Spiking COVID-19 cases in Texas have forced Simon Property to close the Cielo Vista Mall in El Paso, Texas, according to CNBC.

As Coronavirus cases rise around the country, many other mall operators could be following Simon’s lead, which could mean a second round of COVID shutdowns after the initial wave last Spring.

Right now, Cielo Vista Mall is Simon’s only property that is closed. CEO David Simon told CNBC that he thought enclosed malls were being treated “unfairly and inconsistently,” and there wasn’t sufficient proof that the mall environment “spreads anything.”

However, a recent study published in the journal Nature, found that restaurants, gyms and indoor venues accounted for 8 in 10 new infections from March to May in 10 cities, according to The New York Times. The study showed that less affluent areas were harder hit by COVID because the public venues in those areas were more crowded than in affluent areas.
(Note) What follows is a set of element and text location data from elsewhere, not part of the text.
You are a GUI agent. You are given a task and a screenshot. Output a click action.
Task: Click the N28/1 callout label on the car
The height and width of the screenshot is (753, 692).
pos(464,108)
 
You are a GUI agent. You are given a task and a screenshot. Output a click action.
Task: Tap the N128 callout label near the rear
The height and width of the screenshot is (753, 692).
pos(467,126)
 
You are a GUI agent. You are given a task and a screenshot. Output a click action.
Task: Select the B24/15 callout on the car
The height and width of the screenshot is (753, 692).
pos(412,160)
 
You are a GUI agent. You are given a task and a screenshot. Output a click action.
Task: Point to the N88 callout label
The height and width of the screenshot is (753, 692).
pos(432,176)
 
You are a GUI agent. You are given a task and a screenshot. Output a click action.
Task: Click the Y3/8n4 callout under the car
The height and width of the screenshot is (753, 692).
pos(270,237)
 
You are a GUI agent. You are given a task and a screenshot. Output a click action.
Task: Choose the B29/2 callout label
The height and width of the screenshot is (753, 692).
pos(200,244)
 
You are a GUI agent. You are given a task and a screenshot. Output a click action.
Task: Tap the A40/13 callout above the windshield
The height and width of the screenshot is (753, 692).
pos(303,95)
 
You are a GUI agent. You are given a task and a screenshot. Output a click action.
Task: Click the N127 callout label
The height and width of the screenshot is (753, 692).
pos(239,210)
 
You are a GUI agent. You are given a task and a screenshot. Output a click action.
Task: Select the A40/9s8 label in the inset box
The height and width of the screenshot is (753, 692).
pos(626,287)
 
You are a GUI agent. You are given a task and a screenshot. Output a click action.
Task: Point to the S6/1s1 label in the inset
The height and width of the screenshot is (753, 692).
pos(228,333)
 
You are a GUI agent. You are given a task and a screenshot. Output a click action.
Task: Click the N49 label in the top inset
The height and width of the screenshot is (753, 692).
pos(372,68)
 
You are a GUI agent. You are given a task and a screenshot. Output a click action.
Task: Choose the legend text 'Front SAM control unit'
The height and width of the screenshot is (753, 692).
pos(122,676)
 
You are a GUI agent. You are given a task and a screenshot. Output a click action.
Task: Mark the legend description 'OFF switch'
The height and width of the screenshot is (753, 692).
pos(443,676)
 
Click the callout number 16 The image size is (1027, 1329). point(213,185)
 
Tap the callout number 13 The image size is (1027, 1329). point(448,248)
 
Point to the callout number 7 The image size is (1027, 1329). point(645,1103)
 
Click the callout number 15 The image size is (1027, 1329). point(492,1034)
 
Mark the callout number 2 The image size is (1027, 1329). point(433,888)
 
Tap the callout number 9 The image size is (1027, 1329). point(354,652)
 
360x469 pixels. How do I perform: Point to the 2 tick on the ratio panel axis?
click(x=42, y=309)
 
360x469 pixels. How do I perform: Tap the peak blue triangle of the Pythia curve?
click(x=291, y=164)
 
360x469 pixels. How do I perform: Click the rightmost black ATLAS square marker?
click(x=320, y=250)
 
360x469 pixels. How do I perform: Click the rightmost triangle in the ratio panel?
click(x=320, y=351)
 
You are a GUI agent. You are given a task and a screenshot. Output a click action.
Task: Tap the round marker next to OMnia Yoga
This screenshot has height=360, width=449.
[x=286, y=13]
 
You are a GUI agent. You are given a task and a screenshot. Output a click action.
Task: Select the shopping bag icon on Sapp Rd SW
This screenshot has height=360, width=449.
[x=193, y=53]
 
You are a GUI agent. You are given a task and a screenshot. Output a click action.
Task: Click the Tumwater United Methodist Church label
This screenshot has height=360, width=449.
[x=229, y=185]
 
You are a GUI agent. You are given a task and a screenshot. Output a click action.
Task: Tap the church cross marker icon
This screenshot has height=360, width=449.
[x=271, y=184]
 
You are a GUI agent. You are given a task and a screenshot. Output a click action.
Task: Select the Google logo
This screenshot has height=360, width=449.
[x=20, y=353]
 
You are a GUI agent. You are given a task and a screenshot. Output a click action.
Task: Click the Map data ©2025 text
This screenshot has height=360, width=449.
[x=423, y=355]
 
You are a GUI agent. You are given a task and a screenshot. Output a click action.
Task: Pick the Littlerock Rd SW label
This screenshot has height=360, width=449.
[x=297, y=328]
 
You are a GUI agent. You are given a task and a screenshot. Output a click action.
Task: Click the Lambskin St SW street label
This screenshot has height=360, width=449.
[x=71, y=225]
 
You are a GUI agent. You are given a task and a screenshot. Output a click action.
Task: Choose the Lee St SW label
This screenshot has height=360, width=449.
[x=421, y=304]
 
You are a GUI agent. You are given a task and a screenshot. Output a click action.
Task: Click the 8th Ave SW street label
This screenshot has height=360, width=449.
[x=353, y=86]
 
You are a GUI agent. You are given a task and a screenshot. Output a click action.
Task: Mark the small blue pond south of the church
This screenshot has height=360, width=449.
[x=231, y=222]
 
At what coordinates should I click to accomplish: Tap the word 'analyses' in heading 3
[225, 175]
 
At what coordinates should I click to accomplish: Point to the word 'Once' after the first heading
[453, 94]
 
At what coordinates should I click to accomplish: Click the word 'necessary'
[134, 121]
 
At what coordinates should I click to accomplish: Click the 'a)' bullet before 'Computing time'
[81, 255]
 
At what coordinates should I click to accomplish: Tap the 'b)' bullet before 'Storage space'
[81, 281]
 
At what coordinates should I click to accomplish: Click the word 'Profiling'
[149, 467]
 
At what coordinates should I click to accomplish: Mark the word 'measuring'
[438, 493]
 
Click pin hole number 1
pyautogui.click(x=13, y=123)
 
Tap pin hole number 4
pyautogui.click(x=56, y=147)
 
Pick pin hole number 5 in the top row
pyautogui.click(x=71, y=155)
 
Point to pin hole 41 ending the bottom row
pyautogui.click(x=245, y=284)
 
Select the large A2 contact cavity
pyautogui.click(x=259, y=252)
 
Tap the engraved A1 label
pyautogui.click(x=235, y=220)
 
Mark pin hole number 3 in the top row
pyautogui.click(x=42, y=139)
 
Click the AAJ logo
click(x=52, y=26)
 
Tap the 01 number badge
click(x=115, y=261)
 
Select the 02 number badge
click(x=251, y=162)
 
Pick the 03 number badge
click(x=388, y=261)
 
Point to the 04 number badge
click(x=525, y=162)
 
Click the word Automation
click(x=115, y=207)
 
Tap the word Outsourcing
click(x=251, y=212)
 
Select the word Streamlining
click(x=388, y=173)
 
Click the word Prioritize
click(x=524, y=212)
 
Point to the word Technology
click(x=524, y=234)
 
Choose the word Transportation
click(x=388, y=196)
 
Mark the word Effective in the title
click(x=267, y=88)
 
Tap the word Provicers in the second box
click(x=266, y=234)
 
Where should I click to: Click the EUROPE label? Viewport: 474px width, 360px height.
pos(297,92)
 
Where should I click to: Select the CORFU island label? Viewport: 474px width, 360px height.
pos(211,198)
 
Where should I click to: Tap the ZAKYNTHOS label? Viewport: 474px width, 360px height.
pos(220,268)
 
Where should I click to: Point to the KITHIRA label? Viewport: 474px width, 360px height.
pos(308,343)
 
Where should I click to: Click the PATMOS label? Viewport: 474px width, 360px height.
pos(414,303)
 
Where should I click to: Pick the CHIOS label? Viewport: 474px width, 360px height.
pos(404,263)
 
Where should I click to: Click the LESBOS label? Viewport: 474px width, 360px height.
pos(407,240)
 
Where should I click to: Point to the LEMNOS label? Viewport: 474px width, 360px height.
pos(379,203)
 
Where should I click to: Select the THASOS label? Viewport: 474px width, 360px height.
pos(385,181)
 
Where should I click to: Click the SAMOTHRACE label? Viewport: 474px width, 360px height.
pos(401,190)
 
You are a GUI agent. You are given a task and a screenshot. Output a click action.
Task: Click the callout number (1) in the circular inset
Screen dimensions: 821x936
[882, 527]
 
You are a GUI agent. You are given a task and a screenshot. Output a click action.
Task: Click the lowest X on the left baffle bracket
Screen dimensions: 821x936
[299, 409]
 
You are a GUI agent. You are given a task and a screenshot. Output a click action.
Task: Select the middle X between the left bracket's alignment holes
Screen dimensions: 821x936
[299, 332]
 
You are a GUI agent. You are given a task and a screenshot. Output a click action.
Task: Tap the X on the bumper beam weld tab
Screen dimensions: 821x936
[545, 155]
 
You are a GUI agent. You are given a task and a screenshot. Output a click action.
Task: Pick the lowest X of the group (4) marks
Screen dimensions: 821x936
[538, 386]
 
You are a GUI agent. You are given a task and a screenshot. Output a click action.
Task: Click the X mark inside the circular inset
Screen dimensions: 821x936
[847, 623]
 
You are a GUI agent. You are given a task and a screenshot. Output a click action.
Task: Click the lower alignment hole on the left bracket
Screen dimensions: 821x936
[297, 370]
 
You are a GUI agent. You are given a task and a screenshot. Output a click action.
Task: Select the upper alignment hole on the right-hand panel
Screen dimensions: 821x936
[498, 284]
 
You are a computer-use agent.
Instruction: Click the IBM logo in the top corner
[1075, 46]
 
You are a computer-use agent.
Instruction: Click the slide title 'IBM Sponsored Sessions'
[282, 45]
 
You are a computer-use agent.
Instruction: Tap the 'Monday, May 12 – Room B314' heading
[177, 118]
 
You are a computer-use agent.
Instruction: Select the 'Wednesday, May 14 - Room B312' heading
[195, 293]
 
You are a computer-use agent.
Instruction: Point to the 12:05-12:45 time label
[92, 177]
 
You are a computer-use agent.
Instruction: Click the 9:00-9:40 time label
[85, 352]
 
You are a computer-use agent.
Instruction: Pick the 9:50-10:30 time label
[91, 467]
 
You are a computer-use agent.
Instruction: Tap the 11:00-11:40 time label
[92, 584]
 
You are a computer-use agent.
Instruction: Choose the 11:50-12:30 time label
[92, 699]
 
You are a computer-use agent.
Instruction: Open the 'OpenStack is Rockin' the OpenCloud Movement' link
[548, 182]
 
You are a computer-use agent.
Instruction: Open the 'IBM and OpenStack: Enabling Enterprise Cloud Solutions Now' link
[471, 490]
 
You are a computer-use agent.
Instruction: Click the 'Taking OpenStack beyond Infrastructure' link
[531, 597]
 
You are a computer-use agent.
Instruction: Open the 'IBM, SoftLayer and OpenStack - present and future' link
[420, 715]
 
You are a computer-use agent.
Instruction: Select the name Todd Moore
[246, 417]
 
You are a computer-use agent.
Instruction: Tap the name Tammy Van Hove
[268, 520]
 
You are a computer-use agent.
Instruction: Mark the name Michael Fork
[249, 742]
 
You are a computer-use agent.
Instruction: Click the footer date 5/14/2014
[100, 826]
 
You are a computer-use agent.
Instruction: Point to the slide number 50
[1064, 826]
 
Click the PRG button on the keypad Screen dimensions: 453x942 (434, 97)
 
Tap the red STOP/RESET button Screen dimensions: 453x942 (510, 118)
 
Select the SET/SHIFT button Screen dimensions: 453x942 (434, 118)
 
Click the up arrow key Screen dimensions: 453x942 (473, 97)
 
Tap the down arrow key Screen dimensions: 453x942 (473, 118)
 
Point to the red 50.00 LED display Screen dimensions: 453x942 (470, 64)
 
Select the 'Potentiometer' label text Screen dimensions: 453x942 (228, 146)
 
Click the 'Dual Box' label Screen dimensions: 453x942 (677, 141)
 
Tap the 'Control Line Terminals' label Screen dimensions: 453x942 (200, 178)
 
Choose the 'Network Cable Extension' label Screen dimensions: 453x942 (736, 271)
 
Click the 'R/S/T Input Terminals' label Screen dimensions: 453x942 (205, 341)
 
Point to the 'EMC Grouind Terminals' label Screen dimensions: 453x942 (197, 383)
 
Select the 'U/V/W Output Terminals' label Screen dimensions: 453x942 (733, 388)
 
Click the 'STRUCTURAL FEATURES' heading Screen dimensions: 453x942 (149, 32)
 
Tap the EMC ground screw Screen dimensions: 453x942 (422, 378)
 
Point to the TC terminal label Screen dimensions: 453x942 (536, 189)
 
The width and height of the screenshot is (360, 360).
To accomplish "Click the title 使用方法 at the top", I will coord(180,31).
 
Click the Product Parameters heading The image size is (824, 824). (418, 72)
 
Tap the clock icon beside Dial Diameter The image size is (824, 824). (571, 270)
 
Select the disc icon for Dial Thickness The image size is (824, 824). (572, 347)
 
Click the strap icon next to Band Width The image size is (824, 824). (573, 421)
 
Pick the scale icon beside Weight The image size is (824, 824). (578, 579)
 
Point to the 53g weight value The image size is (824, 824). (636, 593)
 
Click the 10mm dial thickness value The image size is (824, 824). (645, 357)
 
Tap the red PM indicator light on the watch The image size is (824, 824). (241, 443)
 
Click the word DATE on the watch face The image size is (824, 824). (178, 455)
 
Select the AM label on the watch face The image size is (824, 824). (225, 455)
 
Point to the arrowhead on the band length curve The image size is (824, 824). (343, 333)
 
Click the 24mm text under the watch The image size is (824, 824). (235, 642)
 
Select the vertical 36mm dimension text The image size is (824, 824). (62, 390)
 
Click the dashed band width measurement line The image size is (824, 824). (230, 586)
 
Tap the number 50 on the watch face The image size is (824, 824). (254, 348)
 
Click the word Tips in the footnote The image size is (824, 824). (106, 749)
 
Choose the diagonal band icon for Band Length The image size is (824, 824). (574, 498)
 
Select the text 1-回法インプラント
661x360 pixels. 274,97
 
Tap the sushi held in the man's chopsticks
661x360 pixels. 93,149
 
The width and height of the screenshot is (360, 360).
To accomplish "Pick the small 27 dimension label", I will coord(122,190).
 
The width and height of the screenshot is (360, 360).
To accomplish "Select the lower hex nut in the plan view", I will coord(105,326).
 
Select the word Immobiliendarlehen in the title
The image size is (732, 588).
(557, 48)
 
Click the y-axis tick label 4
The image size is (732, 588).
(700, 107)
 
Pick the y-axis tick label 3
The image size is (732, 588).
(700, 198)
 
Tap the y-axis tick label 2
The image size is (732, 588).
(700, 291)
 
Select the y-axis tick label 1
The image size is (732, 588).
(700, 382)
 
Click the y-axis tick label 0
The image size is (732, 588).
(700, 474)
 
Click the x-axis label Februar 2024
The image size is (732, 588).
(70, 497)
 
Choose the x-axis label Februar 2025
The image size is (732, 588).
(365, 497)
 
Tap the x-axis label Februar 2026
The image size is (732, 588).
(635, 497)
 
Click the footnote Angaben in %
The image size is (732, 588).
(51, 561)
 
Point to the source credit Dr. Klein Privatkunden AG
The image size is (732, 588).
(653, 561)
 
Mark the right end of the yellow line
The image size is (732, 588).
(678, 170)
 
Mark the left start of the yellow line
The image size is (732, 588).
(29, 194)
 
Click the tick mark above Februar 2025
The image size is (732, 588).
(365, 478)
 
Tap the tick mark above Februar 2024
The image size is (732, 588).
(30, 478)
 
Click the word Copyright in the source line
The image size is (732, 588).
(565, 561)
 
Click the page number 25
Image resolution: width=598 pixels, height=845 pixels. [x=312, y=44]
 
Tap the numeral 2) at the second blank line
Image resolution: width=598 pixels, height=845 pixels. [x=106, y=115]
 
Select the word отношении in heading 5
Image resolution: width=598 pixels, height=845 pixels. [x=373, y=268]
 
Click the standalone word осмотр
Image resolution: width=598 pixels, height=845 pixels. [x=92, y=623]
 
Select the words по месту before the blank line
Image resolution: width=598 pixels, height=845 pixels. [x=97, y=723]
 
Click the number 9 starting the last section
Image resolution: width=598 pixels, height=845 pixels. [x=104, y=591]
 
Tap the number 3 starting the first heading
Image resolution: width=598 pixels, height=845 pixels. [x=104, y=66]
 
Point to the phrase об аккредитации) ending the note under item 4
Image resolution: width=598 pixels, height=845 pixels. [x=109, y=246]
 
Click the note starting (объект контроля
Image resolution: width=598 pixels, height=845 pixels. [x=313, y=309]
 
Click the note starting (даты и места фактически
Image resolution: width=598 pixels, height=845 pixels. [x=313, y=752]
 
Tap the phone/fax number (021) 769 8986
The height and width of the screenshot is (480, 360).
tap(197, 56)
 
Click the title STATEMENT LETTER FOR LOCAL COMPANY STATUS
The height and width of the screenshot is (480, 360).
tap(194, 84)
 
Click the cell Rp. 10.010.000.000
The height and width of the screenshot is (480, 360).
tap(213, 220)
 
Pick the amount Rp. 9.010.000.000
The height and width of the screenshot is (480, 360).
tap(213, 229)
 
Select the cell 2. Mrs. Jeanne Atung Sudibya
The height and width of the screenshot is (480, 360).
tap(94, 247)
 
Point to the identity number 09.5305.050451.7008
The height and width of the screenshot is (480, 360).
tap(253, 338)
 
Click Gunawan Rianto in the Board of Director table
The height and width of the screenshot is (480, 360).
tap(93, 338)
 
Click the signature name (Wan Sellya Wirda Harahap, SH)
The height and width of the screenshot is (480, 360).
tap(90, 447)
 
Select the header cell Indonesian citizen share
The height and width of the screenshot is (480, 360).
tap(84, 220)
It also indicated that setting caps on the number of people in a facility could help slow the disease’s spread. 

Before shutting down Cielo Vista Mall in El Paso, all of Simon’s malls had been open since Oct. 7. During Q3, seven of its retail properties in California were temporarily closed on July 15 due to a governmental order. Six of the properties reopened on Aug. 31. 

As of Sept. 30, 2020, Simon’s occupancy was 91.4%, and its base minimum rent per square foot was $56.13, which was an increase of 2.9% year-over-year.

While Simon and enclosed mall owners have struggled with shutdowns, open-air retail has generally remained open throughout the pandemic.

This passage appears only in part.